**EXTRACTED INFORMATION:**

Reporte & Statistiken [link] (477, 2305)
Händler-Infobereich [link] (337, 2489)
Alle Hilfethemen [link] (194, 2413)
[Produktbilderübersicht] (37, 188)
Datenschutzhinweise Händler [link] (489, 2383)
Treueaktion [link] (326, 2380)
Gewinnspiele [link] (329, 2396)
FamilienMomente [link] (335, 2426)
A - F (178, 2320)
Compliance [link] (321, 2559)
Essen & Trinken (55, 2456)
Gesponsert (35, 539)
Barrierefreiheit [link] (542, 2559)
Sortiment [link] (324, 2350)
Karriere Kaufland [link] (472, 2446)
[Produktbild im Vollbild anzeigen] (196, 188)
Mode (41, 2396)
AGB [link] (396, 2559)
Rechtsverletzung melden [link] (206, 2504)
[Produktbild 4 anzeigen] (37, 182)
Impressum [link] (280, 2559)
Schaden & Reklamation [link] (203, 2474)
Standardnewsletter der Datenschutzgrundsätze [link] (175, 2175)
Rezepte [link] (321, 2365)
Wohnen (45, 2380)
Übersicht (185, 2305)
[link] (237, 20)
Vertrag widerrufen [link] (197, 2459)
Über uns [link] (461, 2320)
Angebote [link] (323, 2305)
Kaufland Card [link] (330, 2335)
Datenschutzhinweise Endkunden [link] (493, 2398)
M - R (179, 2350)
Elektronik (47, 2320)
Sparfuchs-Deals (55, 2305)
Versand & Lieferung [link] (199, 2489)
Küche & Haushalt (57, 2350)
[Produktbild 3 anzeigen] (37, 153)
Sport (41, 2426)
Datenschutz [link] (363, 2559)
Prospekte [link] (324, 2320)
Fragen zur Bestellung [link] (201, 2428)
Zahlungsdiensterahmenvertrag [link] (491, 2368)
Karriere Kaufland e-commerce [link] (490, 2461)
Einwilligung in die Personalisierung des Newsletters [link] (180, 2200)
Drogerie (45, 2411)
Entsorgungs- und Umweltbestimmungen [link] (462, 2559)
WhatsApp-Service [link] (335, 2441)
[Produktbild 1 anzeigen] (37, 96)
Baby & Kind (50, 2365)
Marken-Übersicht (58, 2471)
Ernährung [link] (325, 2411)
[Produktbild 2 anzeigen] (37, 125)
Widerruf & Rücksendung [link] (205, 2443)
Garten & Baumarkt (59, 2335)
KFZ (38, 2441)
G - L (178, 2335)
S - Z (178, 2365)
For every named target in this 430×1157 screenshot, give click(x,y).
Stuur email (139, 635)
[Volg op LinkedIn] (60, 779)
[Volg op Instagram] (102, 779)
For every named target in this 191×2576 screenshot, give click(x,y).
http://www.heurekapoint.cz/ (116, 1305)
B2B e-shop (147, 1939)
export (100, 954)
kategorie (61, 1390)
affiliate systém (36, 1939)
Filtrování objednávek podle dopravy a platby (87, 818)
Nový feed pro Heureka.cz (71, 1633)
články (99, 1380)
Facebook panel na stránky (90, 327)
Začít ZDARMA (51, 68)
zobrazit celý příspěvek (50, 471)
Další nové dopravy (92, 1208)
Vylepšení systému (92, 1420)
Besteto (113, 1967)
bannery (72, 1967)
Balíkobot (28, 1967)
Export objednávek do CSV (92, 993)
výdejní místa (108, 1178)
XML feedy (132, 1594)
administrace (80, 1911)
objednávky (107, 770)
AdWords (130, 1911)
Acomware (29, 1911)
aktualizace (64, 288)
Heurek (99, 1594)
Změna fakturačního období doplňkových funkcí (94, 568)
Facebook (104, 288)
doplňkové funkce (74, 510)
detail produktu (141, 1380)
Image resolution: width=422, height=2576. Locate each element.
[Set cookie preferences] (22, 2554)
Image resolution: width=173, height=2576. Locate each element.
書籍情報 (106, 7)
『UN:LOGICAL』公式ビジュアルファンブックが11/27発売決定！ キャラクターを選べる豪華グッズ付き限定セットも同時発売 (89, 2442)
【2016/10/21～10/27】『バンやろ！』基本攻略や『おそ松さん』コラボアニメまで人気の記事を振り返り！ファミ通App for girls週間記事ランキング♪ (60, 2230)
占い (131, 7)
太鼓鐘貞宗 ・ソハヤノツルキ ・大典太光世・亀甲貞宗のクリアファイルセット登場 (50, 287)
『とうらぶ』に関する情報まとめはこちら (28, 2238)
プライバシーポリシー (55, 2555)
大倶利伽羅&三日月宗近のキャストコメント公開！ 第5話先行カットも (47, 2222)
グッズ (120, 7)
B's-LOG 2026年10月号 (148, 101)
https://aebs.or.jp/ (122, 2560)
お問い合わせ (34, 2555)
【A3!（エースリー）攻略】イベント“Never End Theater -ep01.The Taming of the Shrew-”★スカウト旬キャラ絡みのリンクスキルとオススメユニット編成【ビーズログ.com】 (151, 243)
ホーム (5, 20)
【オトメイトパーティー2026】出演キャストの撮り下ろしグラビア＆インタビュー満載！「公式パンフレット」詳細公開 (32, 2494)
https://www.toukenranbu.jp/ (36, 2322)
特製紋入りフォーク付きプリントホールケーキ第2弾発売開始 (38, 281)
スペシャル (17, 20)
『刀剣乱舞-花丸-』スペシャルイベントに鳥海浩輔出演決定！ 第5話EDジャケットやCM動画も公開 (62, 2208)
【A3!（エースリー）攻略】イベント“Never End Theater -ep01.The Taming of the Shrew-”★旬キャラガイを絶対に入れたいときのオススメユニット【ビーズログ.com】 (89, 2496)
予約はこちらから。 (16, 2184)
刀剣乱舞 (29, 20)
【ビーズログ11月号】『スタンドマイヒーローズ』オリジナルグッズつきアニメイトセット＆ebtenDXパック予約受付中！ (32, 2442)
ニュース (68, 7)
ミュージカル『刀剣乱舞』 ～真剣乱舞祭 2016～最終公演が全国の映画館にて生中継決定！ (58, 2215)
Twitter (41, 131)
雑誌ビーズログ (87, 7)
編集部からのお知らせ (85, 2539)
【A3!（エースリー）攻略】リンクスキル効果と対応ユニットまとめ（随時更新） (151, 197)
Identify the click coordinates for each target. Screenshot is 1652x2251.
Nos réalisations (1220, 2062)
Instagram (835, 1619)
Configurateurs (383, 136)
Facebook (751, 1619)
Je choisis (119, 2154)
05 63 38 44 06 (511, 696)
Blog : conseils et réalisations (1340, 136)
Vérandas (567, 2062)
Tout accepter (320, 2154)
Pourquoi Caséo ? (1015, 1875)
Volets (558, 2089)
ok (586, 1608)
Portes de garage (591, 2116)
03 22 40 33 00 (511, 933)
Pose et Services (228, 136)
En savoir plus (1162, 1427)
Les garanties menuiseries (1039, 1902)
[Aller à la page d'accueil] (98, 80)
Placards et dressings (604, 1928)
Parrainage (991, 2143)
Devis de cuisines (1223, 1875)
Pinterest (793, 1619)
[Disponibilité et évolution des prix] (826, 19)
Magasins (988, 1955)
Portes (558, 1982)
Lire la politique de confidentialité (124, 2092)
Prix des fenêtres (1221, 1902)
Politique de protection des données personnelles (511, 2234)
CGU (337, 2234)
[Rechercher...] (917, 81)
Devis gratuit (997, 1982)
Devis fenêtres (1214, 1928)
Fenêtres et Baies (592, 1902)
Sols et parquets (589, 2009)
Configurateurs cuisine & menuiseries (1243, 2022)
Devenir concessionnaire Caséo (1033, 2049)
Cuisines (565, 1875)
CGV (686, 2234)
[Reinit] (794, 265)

**WHAT IS BEING ASKED:**
Scan the listing and copy every line where the string "Caséo" shows up.

**EXERCISE ANSWER:**
Pourquoi Caséo ? (1015, 1875)
Devenir concessionnaire Caséo (1033, 2049)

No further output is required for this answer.